Football 5-a-side players are assigned to one of three sport classes based on their level of visual impairment:
- B1 - Totally or almost totally blind; from no light perception up to light perception but inability to recognise the shape of a hand.
- B2 - Partially sighted; able to recognise the shape of a hand up to a visual acuity of 2/60 or a visual field of less than 5 degrees.
- B3 - Partially sighted; visual acuity from 2/60 to 6/60 or visual field from 5 to 20 degrees

Teams are permitted to use sighted athletes as goalkeepers and guides; sighted goalkeepers cannot have been registered with FIFA for at least five years.

Two types of competition exist. For Class B1 games, only athletes with sport class B1 are permitted as players, with the exception of the goalkeepers and the guides, who may be class B2, B3, or sighted. For Class B2/B3 games, teams can field players in sport classes B2 and B3; at least two B2 players must be on the field at all times.

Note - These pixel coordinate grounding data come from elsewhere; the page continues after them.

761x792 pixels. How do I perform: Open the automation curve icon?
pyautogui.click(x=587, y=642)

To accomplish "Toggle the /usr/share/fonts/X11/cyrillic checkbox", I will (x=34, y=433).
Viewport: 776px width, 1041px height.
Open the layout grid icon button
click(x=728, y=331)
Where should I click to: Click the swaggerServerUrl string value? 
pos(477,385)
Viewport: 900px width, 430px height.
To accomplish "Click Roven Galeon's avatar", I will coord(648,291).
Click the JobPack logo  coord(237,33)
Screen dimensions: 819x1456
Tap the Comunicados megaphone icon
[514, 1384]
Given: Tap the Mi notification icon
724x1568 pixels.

5-a-side football in Europe was developed in Spain. The first Spanish national championships took place in Spain in 1986.
In South America, there are records of a Brazilian Tournament organized in 1980.
European and American Championships took place in 1997, followed by the first World Championships in 1998. The sport was added to the Summer Paralympic Games in 2004.

===Blind football competitions===
- World Blind Football Championships
- Blind football at the IBSA World Games
- IBSA Blind Football European Championships
- IBSA Blind Football Asian Championships
- IBSA Blind Football American Championships
- IBSA Blind Football African Championships
- Football 5-a-side at the Summer Paralympics
- Football 5-a-side at the Asian Para Games
- Football 5-a-side at the ASEAN Para Games
- Football 5-a-side at the Parapan American Games

==Cerebral palsy football (7-a-side)==

7-a-side football is an adaptation of association football for athletes with cerebral palsy and other neurological disorders, including stroke and traumatic brain injury. The sport is governed by the Cerebral Palsy International Sports and Recreation Association (CP-ISRA). The sport is played with modified FIFA rules. Among the modifications are a reduced field of play, a reduction in the number of players, elimination of the offside rule, and permission for one-handed throw-ins. Matches consist of two thirty-minute halves, with a fifteen-minute half-time break.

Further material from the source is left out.